The Historian is a 2014 drama film written, directed, produced by Miles Doleac. The film also stars Doleac along with William Sadler, Colin Cunningham, Jillian Taylor, Glynnis O'Connor, Leticia Jimenez and John Cullum.

Plot 
The film follows history professor Dr. Ben Rhodes who has confrontational relationship with his new boss Dr. Valerian Hadley played by William Sadler. Hadley is also the faculty adviser for Anna Densmore played by Jillian Taylor and who develops a problematic sexual relationship with Rhodes. However, Rhodes also has a supposedly non-romantic sexual relationship with Stacey Castillo played by  Leticia Jimenez.

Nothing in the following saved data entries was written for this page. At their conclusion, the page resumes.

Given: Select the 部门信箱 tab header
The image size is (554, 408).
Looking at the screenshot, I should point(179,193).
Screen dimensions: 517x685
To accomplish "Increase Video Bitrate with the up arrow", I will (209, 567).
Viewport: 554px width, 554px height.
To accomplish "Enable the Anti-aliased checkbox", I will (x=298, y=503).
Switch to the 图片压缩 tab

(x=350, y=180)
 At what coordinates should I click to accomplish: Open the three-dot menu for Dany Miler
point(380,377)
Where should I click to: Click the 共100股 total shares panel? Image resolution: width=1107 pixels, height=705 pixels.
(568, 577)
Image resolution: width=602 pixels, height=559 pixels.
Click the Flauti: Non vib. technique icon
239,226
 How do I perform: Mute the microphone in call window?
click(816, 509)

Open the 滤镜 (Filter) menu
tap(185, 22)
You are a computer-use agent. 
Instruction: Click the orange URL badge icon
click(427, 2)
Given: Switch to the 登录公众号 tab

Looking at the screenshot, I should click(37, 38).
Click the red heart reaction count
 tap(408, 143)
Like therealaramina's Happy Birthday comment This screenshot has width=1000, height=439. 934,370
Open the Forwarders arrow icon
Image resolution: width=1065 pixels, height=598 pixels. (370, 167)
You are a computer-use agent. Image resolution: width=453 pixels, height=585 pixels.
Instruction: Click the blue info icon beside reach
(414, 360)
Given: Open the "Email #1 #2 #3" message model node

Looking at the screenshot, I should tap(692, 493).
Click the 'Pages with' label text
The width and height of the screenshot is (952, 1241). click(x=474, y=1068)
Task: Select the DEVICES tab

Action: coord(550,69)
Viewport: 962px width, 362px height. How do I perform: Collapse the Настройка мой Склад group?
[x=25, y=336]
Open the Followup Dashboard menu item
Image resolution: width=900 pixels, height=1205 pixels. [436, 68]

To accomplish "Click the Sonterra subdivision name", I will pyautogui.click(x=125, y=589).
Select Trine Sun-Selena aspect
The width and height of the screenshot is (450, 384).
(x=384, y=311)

All the relationships come to a dramatic confrontation in the end which includes a sexual assault which Cynthia Kirkeby of the Point Of View Reviews describes as likely to "polarize many discussions around the script."

Reception 
The Historian was the first feature-length movie from Historia Films. It first premiered May 20 New York City's SoHo International Film Festival. It was also featured in the Los Angeles's Dances With Films 17.  On July 11, it opened the Long Island International Film Expo in Bellmore, New York. On October 20, it was featured at the Gulfport Sun and Sand Film Festival. Also in Mississippi, it was shown locally at theaters in Hattiesburg and D'Iberville starting on November 7.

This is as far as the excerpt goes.